=== DATA TO EXAMINE ===
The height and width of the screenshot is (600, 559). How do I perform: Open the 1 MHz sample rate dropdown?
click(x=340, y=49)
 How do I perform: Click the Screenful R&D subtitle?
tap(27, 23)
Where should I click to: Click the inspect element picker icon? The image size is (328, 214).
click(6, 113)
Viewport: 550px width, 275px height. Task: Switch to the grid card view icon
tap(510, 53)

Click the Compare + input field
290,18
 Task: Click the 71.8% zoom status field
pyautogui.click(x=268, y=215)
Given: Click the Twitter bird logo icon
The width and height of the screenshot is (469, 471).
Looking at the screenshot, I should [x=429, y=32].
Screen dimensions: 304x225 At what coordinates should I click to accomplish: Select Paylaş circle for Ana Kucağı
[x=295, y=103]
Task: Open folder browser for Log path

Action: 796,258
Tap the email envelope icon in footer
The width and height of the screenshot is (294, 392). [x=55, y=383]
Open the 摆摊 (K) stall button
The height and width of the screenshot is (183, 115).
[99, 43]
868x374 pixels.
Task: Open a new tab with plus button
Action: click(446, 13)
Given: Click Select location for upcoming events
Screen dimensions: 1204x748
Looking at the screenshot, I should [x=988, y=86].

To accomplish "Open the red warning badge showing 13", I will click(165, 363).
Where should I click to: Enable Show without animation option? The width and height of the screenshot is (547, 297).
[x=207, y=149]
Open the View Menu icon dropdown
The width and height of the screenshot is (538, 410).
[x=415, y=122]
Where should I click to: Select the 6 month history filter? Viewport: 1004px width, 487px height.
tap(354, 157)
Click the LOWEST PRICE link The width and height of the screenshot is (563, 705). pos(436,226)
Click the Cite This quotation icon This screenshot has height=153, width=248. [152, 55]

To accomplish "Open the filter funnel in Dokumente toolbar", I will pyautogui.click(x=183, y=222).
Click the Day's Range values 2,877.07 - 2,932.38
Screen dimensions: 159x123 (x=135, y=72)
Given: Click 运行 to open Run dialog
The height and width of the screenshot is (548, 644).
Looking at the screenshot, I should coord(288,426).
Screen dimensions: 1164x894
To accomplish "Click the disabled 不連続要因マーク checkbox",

=== PROBLEM TO SOLVE ===
In the records above, locate every line with the string "Given" and copy it.

=== ANSWER FOR THE TASK ===
Given: Click the Twitter bird logo icon
Given: Click Select location for upcoming events
Given: Click 运行 to open Run dialog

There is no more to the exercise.